NOAA-GFDL/MOM6

Wetting and drying in z* coordinates - bad idea?

Opened this issue · 2 comments

For historical reasons, our regional domains started with the z* vertical coordinate. Most have continued using z* because the OBCs work better that way. We now have a Gulf of Alaska domain in which we would eventually like to have wetting and drying. Both Cook Inlet and the Copper River delta have tidal mud flats. Setting the MASKING_DEPTH to -20 and MINIMUM_DEPTH to -10 causes the model to blow up:

FATAL from PE    42: MOM_regridding: adjust_interface_motion() - implied h<0 is larger than roundoff!

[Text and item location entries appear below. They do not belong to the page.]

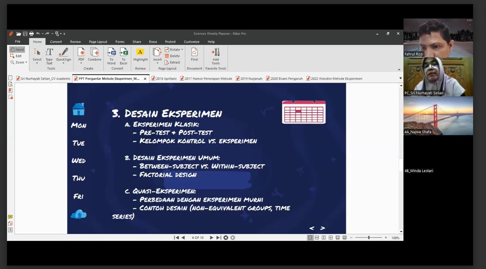This screenshot has width=486, height=269.
Task: Click the zoom slider in status bar
Action: [x=369, y=238]
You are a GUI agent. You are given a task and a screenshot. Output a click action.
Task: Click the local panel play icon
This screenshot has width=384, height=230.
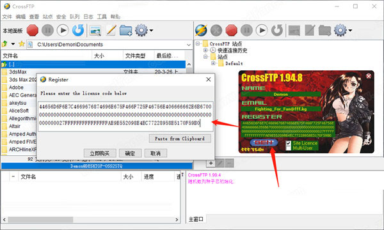click(x=63, y=31)
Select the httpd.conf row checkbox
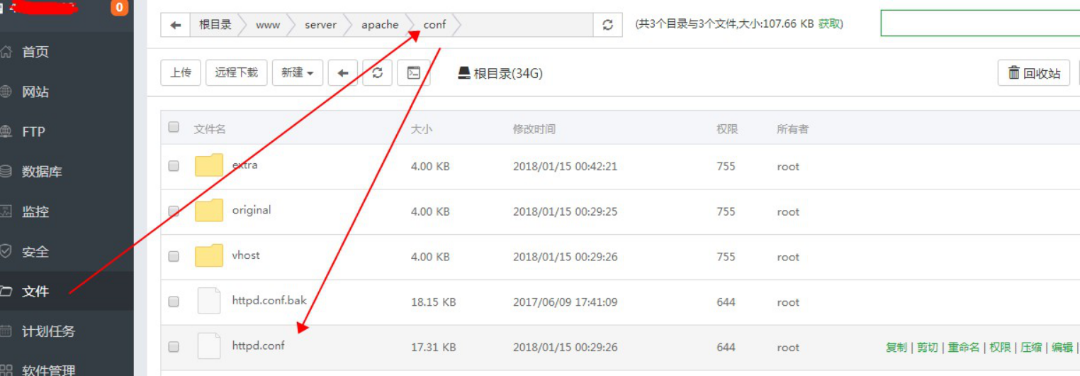 click(174, 347)
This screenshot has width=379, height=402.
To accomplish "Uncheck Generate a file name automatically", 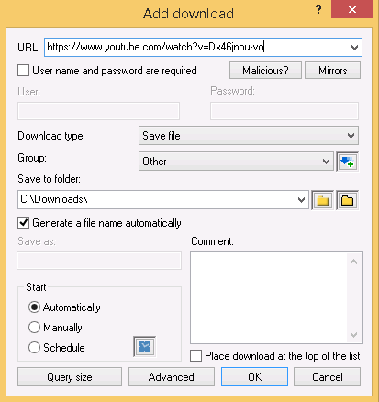I will click(x=24, y=223).
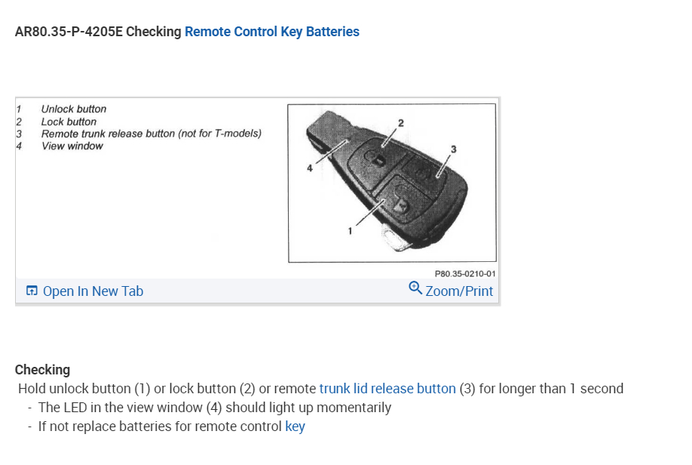Click callout number 2 in the diagram
The image size is (692, 465).
coord(401,122)
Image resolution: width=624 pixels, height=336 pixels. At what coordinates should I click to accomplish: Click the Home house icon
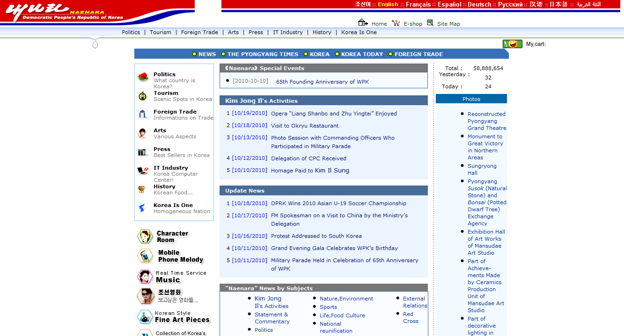pyautogui.click(x=363, y=22)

Trying again with MASKING_DEPTH = 0 and MINIMUM_DEPTH = 1 allows it to run. Does it make sense to have these values match? Am I setting them wrong or is z* the problem?

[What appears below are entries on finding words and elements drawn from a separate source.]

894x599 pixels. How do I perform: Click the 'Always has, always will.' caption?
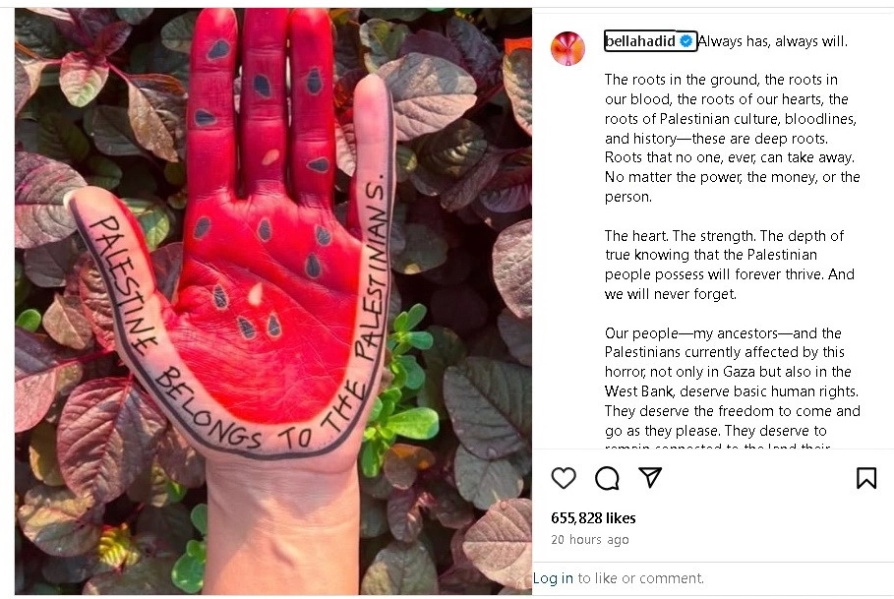coord(773,41)
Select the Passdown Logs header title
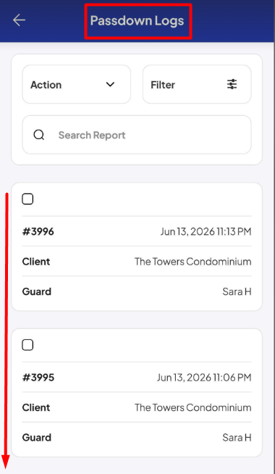 tap(137, 21)
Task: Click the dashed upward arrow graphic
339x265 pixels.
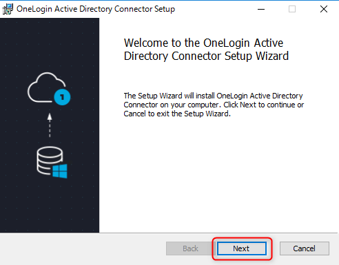Action: (x=50, y=125)
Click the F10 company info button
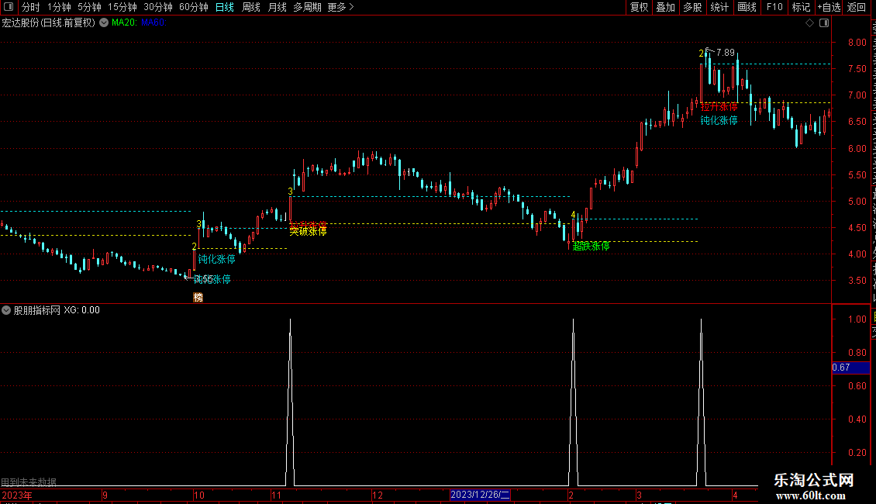The width and height of the screenshot is (876, 504). pyautogui.click(x=774, y=7)
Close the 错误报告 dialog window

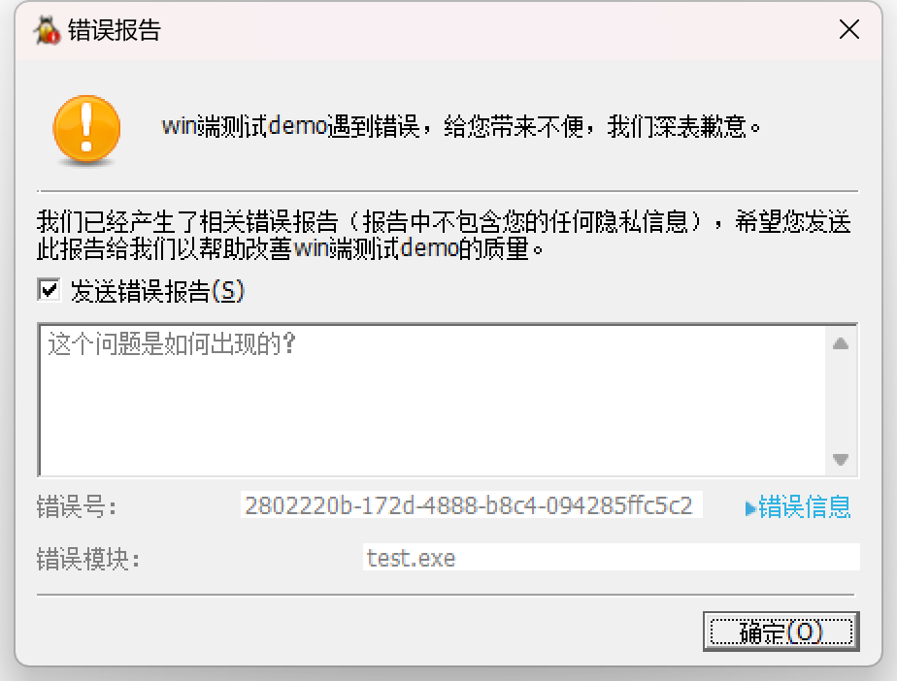pyautogui.click(x=848, y=30)
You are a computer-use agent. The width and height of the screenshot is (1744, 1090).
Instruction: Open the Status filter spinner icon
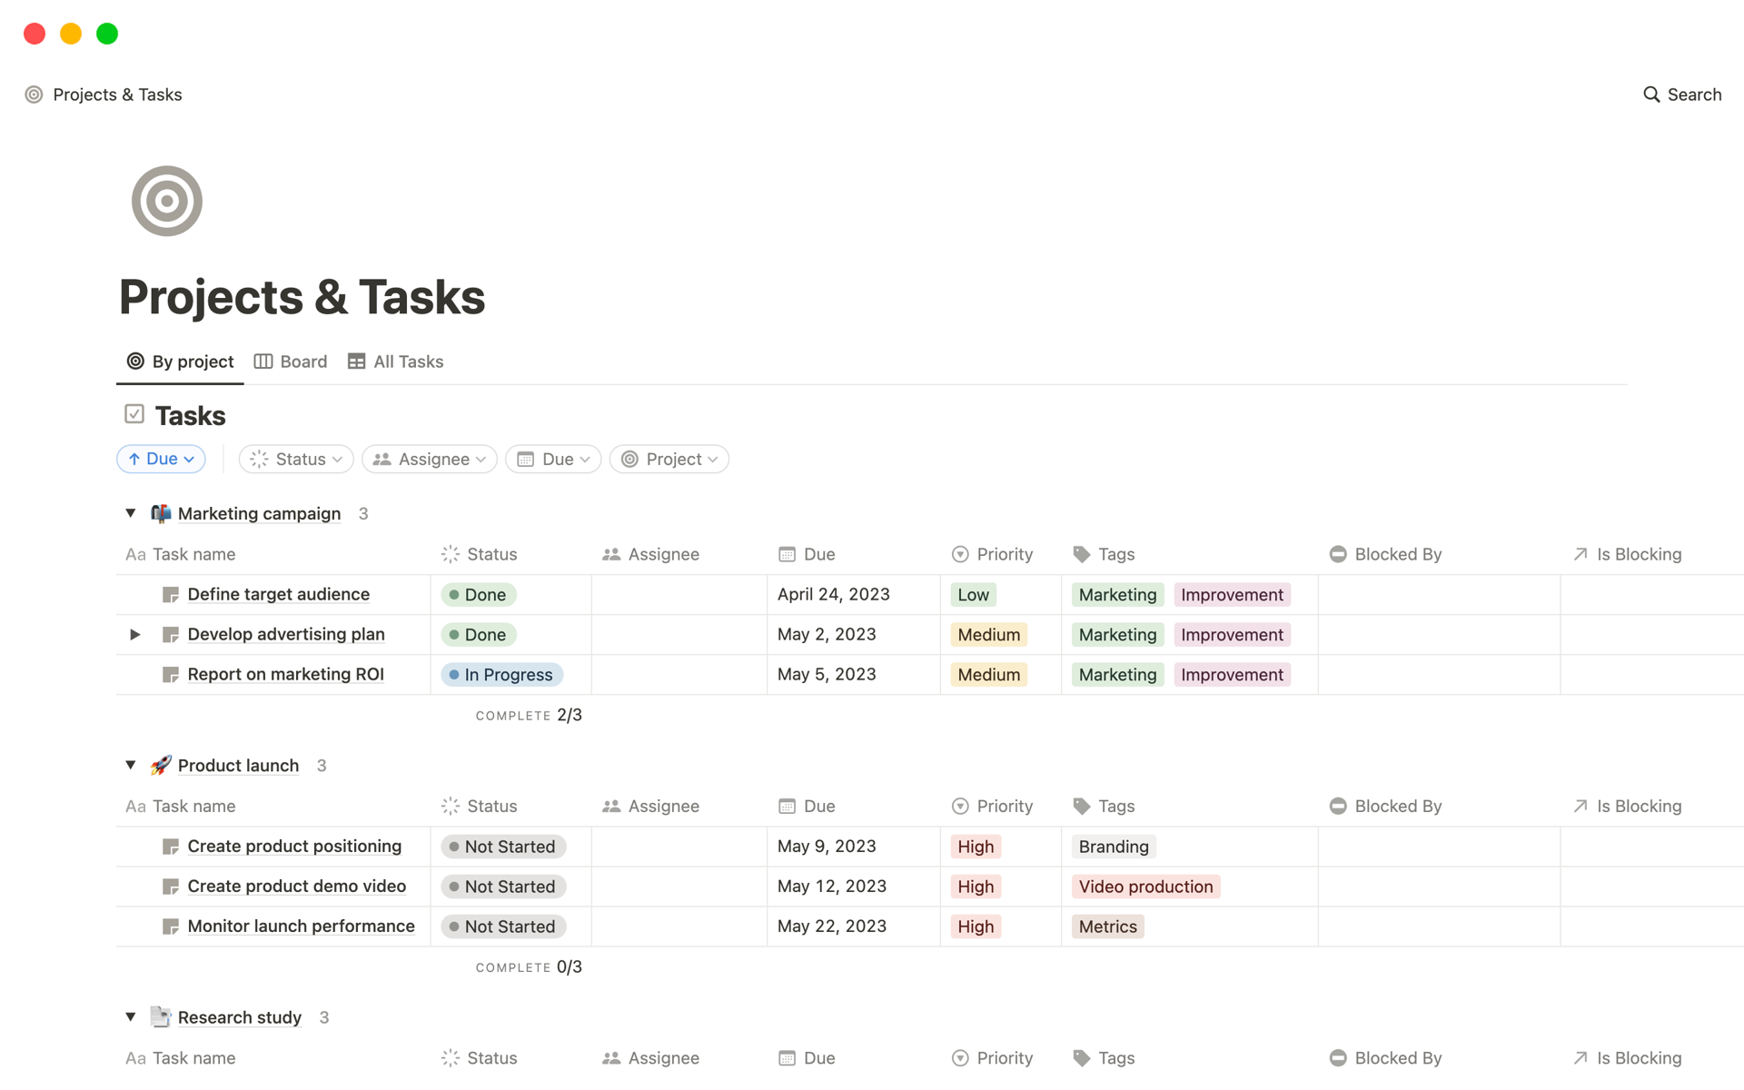(259, 459)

Another thing about very shallow depths is that ice can form there, inducing brine rejection and this failure:

FATAL from PE     4: There were a total of         4 locations detected with extreme surface values!

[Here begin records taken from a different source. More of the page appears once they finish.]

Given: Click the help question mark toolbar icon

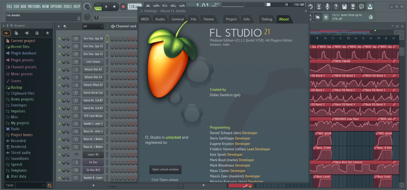Looking at the screenshot, I should 336,7.
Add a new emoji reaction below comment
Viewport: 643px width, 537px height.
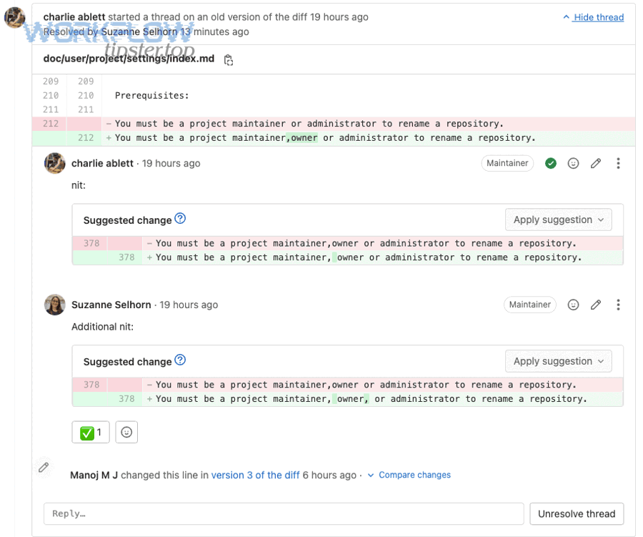tap(126, 433)
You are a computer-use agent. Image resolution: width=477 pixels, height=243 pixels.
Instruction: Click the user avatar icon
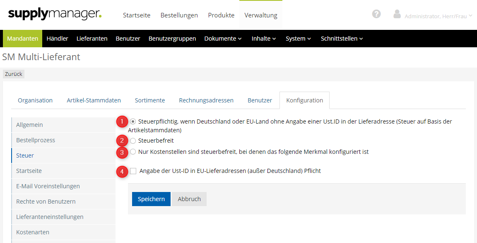(x=397, y=15)
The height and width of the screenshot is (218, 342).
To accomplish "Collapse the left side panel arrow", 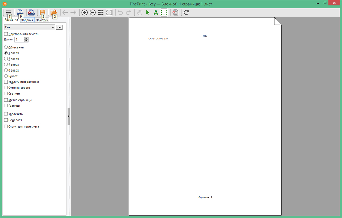I will tap(69, 116).

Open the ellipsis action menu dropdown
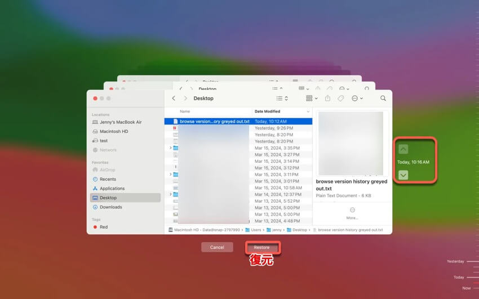357,98
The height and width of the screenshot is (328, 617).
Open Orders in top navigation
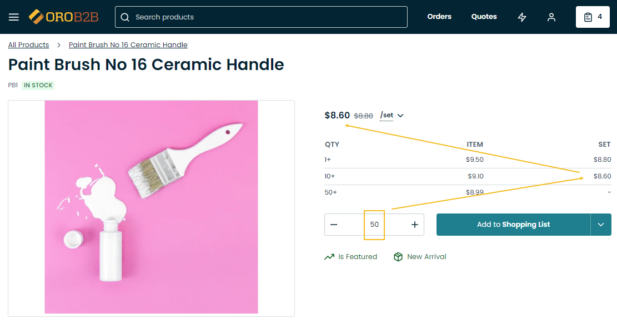tap(439, 17)
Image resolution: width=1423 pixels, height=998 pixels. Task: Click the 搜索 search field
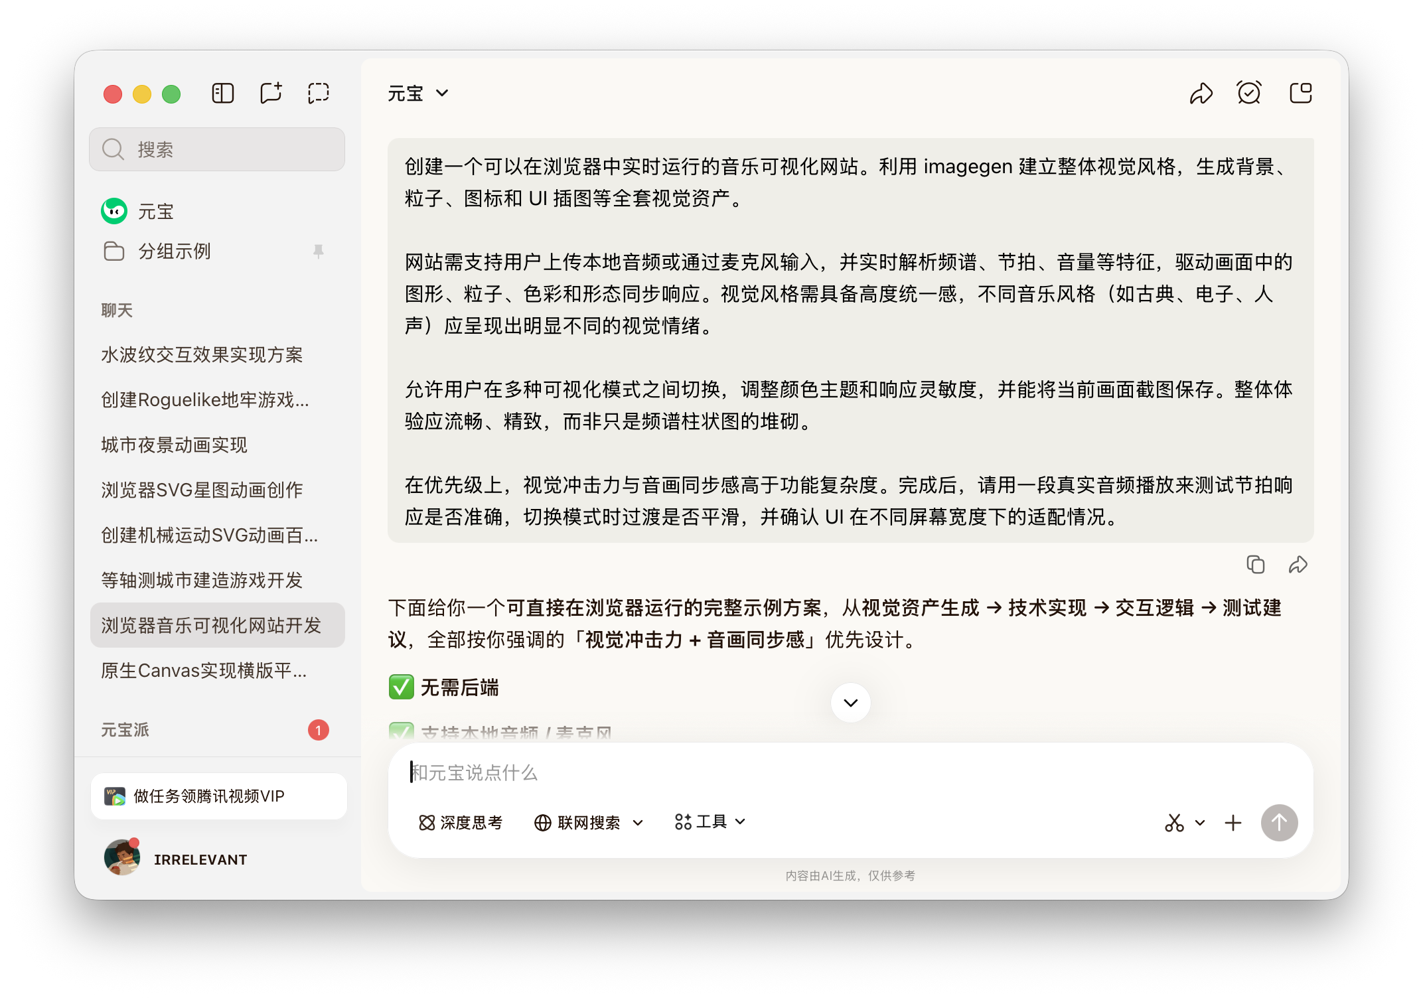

WARNING from PE    34: Extreme surface sfc_state detected: i= 242 j= 187 lon=-144.672 lat=  60.196 x=-136.064 y=  55.549 D= 1.0000E-10 SSH= 1.5298E-03 SST=-3.1641E+00 SSS= 5.8595E+01 U-=-8.1887E-09 U+= 0.0000E+00 V-=-1.4694E-07 V+=-3.6210E-08

Perhaps this belongs in SIS2?

It's the ALE remapping that has trouble with the dry beach cells. There are no target depths climbing up onto the mud flats.